在trove架构设计(一)中讲举例了一个最简单的call模式(同步),这篇介绍复杂点的cast模式(异步模式),看看trove在处理耗时、等待的任务请求时如何处理
看看下图的工作流

image.png
上面的图不顺畅的话再看看这个流程图

image.png
我们举个创建实例的例子(trove create)
1.接受创建实例的请求。/trove/instance/service.py
class InstanceController(wsgi.Controller):
......
def create(self, req, body, tenant_id):
#此处省略若干参数准备的代码
......
instance = models.Instance.create(context, name, flavor_id,
image_id, databases, users,
datastore, datastore_version,
volume_size, backup_id,
availability_zone, nics,
configuration, slave_of_id,
replica_count=replica_count,
volume_type=volume_type,
modules=modules,
locality=locality,
region_name=region_name)
view = views.InstanceDetailView(instance, req=req)
return wsgi.Result(view.data(), 200)
2.逻辑处理放在了同级目录的models.py,给程序员举了一个代码可读性的例子,同级目录还有个views.py,是专门处理返回值的,大家可以参考一下。/trove/instance/models.py
class Instance(BuiltInstance):
@classmethod
def create(cls, context, name, flavor_id, image_id, databases, users,
datastore, datastore_version, volume_size, backup_id,
availability_zone=None, nics=None,
configuration_id=None, slave_of_id=None, cluster_config=None,
replica_count=None, volume_type=None, modules=None,
locality=None, region_name=None):
#由于创建新实例、创建从节点、根据备份ID创建实例都集中在此api中,所以此处的逻辑判断略复杂
......
#向taskmanager服务发送创建实例的请求
task_api.API(context).create_instance(
instance_id, instance_name, flavor, image_id, databases, users,
datastore_version.manager, datastore_version.packages,
volume_size, backup_id, availability_zone, root_password,
nics, overrides, slave_of_id, cluster_config,
volume_type=volume_type, modules=module_list,
locality=locality)

*数据*:

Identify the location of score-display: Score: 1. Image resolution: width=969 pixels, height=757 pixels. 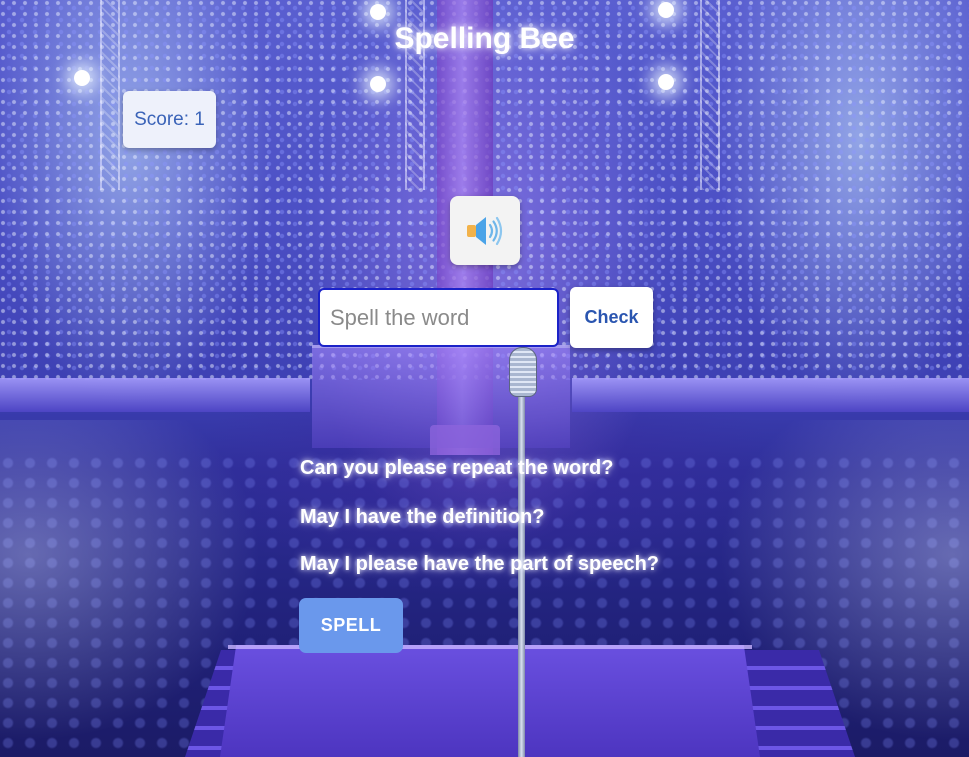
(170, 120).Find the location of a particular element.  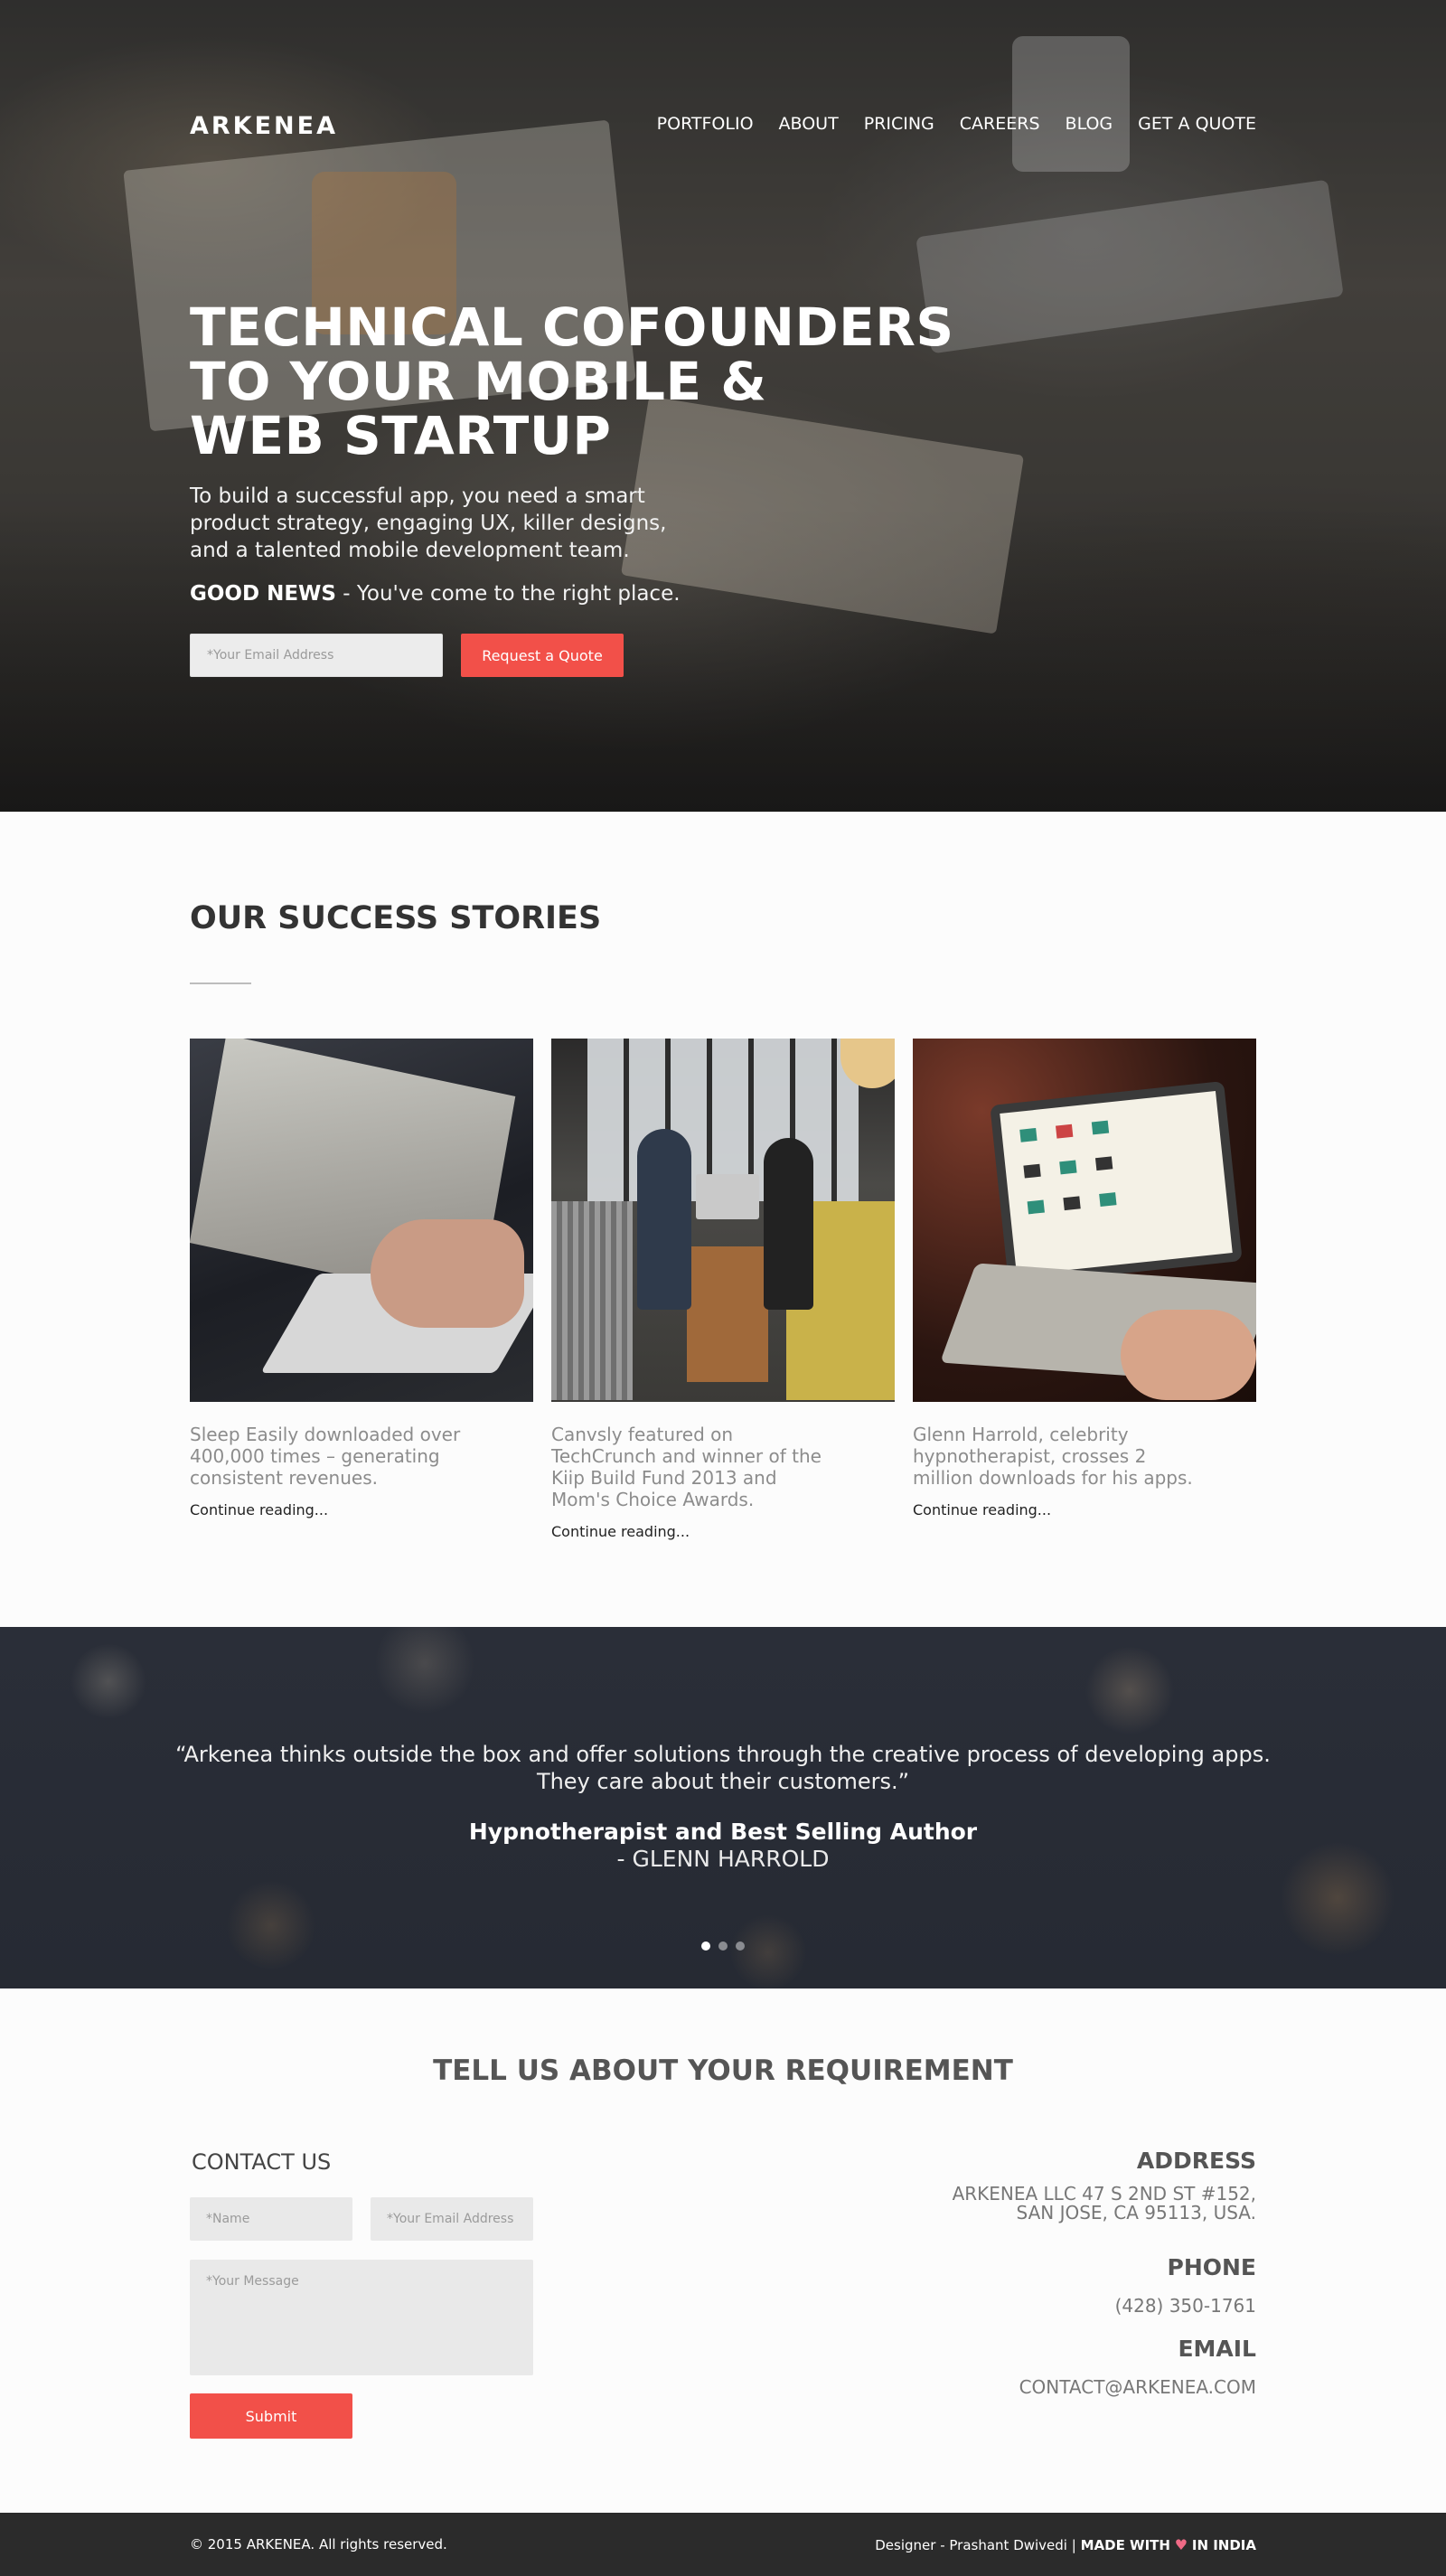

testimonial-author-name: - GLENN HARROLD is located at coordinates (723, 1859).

*练习目标*:
请把学习文本中从“#向taskmanager服务发送创建实例的请求”开始、到“locality=locality)”结束的这一段一字不差地抄写出来。 请只根据学习文本作答。

*本题结果*:
#向taskmanager服务发送创建实例的请求
task_api.API(context).create_instance(
instance_id, instance_name, flavor, image_id, databases, users,
datastore_version.manager, datastore_version.packages,
volume_size, backup_id, availability_zone, root_password,
nics, overrides, slave_of_id, cluster_config,
volume_type=volume_type, modules=module_list,
locality=locality)